It starts with design
Thriving potted plants start at the design stage. Keep in mind that the larger the container, the more soil it holds and the more water is available. Do yourself (and your clients) a favor and avoid containers that are less than about 1 gallon. While 4 inches of color might look cute, it will need water on a daily basis or more to thrive.
“Double potting” is a popular technique that will not only conserve water, but will also streamline any plant changes that need to be made. Instead of direct planting into your decorative container, drop the plant in its own pot in the container. You can use Styrofoam pieces to raise the plant. Then hide any mechanics with Spanish moss or other decorative mulches.
Self-watering containers are another great option. They are available in dozens (if not hundreds) of shapes, sizes and prices. If you are handy, instructions are available for making your own.
“We used to do a lot of interior plantscaping in the ’70s and ’80s,” says Jeffrey Bruce, owner and president of Jeffrey L Bruce & Co. LLC . The Kansas City, Missouri-based landscape architecture, planning and urban design firm celebrates its 30th anniversary this year. Among his numerous credentials, Bruce is president of the American Society of Irrigation Consultants (ASIC).
“The Mona system was one of the first self-watering planters,” he says. Instead of drainage holes in the bottom, these containers have an overflow hole on one side. The potting soil sits on a perforated platform directly above a water reservoir. Plant roots grow through the medium and into the water.
In most cases, water is wicked up from the reservoir into the medium. In a way, these containers could be considered a hybrid between hydroponics and conventional pots. Roots grow in the soil and in the water. These can stretch the time between irrigating by several days.
Potting media and water retention
Choosing the right potting media can also help plants thrive. Potting soil usually doesn’t contain any real dirt at all. Instead, it is a mixture of composted bark, peat moss and other organics, often with perlite or vermiculite to encourage drainage.
Other amendments can also help with water-holding capacity. “You could look at some of the hydrogels,” Bruce suggests. Soil hydrogels and the like have been available for decades. These polyacrylamide granules can absorb hundreds of times their weight in water and release it back slowly.
Although claims of water conservation may have been overblown, polymers are actually perfect to stretch the time between watering containers. “You can probably get four or five days of extra watering capacity, depending on your soil type,” Bruce says.
Be sure to hydrate the polymer granules before adding them to the soil.
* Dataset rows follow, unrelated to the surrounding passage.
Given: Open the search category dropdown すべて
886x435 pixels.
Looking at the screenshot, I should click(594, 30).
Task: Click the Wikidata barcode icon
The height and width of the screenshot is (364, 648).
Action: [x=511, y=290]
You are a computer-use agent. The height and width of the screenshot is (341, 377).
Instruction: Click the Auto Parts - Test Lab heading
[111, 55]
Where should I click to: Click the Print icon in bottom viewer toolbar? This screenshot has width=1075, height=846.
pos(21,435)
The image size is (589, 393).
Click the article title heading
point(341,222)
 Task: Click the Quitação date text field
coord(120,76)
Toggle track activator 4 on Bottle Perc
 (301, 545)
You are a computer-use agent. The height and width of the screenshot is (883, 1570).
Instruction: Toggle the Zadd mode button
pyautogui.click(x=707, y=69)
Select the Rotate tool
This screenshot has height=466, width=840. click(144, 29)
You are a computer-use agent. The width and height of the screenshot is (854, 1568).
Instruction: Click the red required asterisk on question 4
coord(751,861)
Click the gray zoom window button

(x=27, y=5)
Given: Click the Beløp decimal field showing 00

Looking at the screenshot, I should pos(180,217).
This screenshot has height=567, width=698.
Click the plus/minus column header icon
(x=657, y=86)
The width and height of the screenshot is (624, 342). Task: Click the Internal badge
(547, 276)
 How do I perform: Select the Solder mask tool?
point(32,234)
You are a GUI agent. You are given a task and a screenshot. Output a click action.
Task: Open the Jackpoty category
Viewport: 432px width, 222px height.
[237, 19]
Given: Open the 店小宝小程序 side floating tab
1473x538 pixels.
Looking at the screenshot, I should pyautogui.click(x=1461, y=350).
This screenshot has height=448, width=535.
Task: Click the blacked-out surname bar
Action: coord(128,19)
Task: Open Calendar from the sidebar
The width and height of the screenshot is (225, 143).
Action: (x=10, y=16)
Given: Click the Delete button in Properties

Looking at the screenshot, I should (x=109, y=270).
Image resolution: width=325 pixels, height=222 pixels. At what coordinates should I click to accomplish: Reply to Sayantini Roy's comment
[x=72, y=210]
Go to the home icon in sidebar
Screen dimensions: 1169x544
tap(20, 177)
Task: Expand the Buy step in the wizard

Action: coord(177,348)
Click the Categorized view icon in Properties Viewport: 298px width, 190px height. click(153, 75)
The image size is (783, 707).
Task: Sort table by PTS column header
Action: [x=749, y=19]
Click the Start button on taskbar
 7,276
If you add them dry and don’t allow for expansion, they can literally overflow when hydrated, which could lead to a big mess.
A newer product, calcined clay, also holds water well and can help reduce irrigation frequency. The product is like cat litter and is good for drainage and nutrient retention.
Studies at Clemson University showed that using calcined clay in nursery production reduced water use, increased available water for plants and kept plants turgid for days longer than those without. Plus, the soil media was 20 percent lighter — worth looking at for roof garden installations.
Time to water
Now that everything is planted, let’s look at different watering techniques. First and most simply, there’s the “bucket” approach. Simply fill a watering can and go. Sounds simple enough, but you must be sure to wet all the media in the container. This may require more water than you might expect. It will take a bit of practice to learn how much water a particular container will hold before overflowing (a messy situation you want to avoid).
Interior plantscape professionals use a rolling tank on wheels that can be filled and used to hand water many plants before refilling. These are especially handy for large commercial sites with extensive container plantings.
Drip irrigation sophistication
For the utmost in sophistication, drip irrigation is the way to go. Drip systems on automatic clocks can be programmed to irrigate containers as often as necessary, sparing you the aggravation (and expense) if the temperatures soar.
Since systems are low-flow, almost any hose bib can be used as a water source. Drip systems operate the best when a filter and a pressure regulator are installed. Poly tubing can be used to deliver the water to the containers; various emitters and delivery devices are available. “You can use either inline drip emitters, or there are multi-bug drip emitters where you have a hub and add distribution tubing,” says Bruce.
“Spaghetti” tubing can be installed from the poly tubing into one of the container’s drainage holes in the bottom of the pot to help hide the mechanics of your system. “We’ll typically feed through the bottom,” says Bruce.
The tubing can run to the surface of the soil, with drip or mini-sprays installed. The tubing can also be used alone, but will be more prone to clogging than standard drip emitters.
“We tend to use the micro-sprays,” says Bruce. “I like them because we get some foliage washing. We used them for the large containers on the River Walk at Trump Towers.”
When first programming a system, it is critical to monitor the cycle carefully to avoid both under- and over-watering. You might need multiple emitters on some plants or trees in very large containers in roof gardens and other intensely landscaped areas.
Don’t think you can just “set and forget” drip systems. It should be run every time you visit a site, with emitters checked carefully. Sometimes they can miss the target; other times they can mysteriously clog. Just a quick run through the system can save headaches, replacement dollars and your reputation.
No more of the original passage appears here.